El escudo de Meta: Cuentas automáticas y bloqueos nocturnos
Para contrarrestar el argumento de Bruselas —que afirma que redes como Instagram activan el «modo de piloto automático» del cerebro para forzar un uso compulsivo—, Meta ha puesto sobre la mesa su última línea de defensa técnica: las llamadas Cuentas de Adolescentes.
Según la multinacional de Mark Zuckerberg, este sistema ofrece un entorno automáticamente restringido que limita el tipo de contenido que consumen los menores de edad. Además, el gigante tecnológico defendió la robustez de sus herramientas de supervisión, asegurando que permiten a los progenitores acciones tan drásticas como:
- Apagón nocturno completo: Bloquear el acceso total a Instagram durante las horas de sueño.

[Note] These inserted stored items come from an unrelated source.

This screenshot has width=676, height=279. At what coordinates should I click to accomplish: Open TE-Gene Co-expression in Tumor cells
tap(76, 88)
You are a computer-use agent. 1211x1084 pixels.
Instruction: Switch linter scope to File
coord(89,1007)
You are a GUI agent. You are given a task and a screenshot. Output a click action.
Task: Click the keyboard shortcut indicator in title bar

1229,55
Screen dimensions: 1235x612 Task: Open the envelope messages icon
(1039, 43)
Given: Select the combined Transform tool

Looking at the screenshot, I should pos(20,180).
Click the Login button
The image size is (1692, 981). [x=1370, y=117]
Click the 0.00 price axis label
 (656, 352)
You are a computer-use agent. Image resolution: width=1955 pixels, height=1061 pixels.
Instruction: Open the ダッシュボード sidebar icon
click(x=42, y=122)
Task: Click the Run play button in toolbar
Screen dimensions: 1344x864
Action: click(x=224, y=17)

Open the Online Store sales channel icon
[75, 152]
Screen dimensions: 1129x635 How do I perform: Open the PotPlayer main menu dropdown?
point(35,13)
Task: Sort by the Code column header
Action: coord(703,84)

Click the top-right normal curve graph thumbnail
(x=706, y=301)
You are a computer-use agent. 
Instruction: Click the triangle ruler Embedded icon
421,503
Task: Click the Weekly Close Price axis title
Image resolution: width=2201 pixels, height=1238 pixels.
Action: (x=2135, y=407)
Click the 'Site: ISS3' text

- Restricciones severas de tiempo: Limitar el uso de pantalla diario a un mínimo de tan solo 15 minutos por jornada.
Esta postura choca frontalmente con el análisis preliminar de la Comisión Europea, que sostiene que dichos límites temporales son «fácilmente eludibles» por los jóvenes y que los menús de control parental resultan incomprensibles para los adultos que carecen de conocimientos técnicos avanzados.
La presión de los consumidores y una sanción en el horizonte
Mientras se abre el periodo de alegaciones donde Meta intentará desmontar la investigación iniciada en mayo de 2024, la presión civil en el Viejo Continente empieza a acumularse. La Asociación Europea de Consumidores (BEUC) aplaudió el paso dado por la Comisión, calificando la acusación de «alentadora» e instando a las autoridades a no dar el brazo a torcer. El organismo de consumo exige que se garantice que Meta realice «cambios significativos que prioricen de una vez por todas los derechos e intereses de los usuarios».
A pesar del choque dialéctico, Meta concluyó su réplica asegurando que comparte el compromiso de la Unión Europea por ofrecer experiencias seguras en internet y prometió seguir colaborando de forma «constructiva» con la institución. El margen de maniobra de la tecnológica es estrecho: si sus argumentos no convencen al equipo de la Ley de Servicios Digitales (DSA), la firma se enfrenta a una sanción histórica que podría alcanzar el 6% de su facturación anual a nivel global.